I’m largely offline, unplugged, not at the computer this week and next and taking the liberty of re-stacking (sue me!), just because. this was originally published on feb. 26, 2024. still relevant.
don’t give up!
xo
kendall
i think a lot about how to love other people well. a lot of what i’ve been taught about love is actually about control, ownership, obligation, rescue, and domination—at least in white supremacist capitalist culture. happy valentines day xo!
luckily, a lot of people share my longing to love people well, and have talked, written, made projects, and sung about it. recently i heard writer Kristiana Rae Colon describe love as the will to nurture, which has stayed with me; as in, to love is to care about someone’s ultimate good, aspirations, wellbeing.

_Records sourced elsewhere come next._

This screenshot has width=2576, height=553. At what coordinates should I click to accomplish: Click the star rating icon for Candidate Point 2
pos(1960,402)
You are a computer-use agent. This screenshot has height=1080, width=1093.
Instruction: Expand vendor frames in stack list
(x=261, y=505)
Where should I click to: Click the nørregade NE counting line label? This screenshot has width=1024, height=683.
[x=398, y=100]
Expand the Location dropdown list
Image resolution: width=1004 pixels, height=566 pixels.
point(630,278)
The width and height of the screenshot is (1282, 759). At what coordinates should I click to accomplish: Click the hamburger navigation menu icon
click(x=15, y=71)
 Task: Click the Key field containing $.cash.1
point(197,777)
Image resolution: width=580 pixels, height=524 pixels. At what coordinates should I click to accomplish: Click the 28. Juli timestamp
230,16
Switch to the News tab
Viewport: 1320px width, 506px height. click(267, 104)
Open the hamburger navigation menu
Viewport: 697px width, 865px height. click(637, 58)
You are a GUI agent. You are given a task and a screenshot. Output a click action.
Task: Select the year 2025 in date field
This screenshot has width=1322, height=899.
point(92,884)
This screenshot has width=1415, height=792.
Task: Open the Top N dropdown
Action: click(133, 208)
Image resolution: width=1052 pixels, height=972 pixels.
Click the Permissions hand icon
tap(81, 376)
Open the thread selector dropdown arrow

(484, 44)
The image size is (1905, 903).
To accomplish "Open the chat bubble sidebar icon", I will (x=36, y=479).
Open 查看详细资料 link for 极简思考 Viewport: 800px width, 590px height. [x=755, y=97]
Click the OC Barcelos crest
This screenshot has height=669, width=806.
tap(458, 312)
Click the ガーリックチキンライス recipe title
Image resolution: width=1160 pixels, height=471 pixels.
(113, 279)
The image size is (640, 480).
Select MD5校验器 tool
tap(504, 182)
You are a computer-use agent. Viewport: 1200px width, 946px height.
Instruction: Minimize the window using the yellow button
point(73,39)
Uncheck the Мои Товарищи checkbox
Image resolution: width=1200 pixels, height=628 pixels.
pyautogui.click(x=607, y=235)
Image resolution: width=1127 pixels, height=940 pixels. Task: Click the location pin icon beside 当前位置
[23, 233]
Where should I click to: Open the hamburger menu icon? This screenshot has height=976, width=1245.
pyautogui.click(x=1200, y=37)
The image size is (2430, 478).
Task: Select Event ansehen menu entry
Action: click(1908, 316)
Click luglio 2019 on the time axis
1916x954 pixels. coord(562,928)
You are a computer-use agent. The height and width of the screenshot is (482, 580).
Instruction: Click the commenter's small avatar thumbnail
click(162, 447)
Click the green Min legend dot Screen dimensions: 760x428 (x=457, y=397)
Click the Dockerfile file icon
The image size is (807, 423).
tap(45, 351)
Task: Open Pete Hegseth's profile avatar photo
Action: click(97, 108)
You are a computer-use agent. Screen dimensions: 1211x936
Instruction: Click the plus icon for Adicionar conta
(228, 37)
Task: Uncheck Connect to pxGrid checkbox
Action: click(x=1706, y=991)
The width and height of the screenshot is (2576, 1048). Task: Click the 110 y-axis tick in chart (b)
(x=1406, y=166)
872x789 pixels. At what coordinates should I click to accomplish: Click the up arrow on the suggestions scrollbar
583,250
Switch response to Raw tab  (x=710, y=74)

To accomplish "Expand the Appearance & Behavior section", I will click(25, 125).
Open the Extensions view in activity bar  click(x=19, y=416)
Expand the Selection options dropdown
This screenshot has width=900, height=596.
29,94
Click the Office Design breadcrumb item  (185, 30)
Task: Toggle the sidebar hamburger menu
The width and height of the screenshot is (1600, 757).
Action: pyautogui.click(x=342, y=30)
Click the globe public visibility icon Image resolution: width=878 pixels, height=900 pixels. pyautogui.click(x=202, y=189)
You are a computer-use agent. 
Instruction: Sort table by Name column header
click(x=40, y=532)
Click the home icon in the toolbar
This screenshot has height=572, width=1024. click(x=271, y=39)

this Henry Miller quote struck me recently, because it goes against what i feel like i’ve been taught about love:
“One has to permit people to become desperate, to become wholly lost, that only then are they ready for the right word, only then can they avail themselves of the truth. To withhold it then is a crime. But to nurse them along is a worse crime. And there is where much of the conflict centers, about that point. The human instinct to spare the other person his agony (which is his means of salvation, in any sense of the word) is a fallacious instinct. Here the subtle temptations, the vicious and insidious ones, because so confused and entangled, enter in. On this so-called human plane it is the ego which commands — often in the most amazing disguises. The temptation to be good, to do good, gets us all some time or other. It’s the last ruse, I feel, of the ego.”1
permitting people to become desperate does not sound like a pretty picture, it actually sounds kind of scary. but trying to rescue people, i think, is even more sinister — to the degree that it prevents them from learning or getting what they need. emotional rescue, at least, is about bending reality to our will, it’s about manipulation and control. Mia Birdsong writes about this, “Sitting with the grief and pain of other people can be so hard. I often find it uncomfortable to just listen and watch a loved one in distress. I want to fix, I want to advise…….So my efforts to soothe are partly about not having to feel bad alongside someone else.”2 i think love asks us to feel pain all the way through instead of avoiding it, to be there with people in their pain all the way through instead of trying to fix shit. when we feel things all the way through maybe the “solutions” or next steps become clear, become bright.
on this talk, Connecting Personal and Social Change, Alta Starr talks about somatic centering as “being in a practice of truly accepting what is. We’re ending our war with reality that’s what this practice is, which is actually usually a war with ourselves that we then just turn external. Noticing and saying yes to what is, first step.”3 the fixing, the avoiding, the rescuing, the controlling, these are war tactics.
i’ve been at war with my own reality, especially the unsavory, the embarrassing, the painful, what’s out of my control. i’ve been at war with yours too. life is very bewildering. and, other choices are possible, with courage, with gusto.
the white flag is billowing in the wind.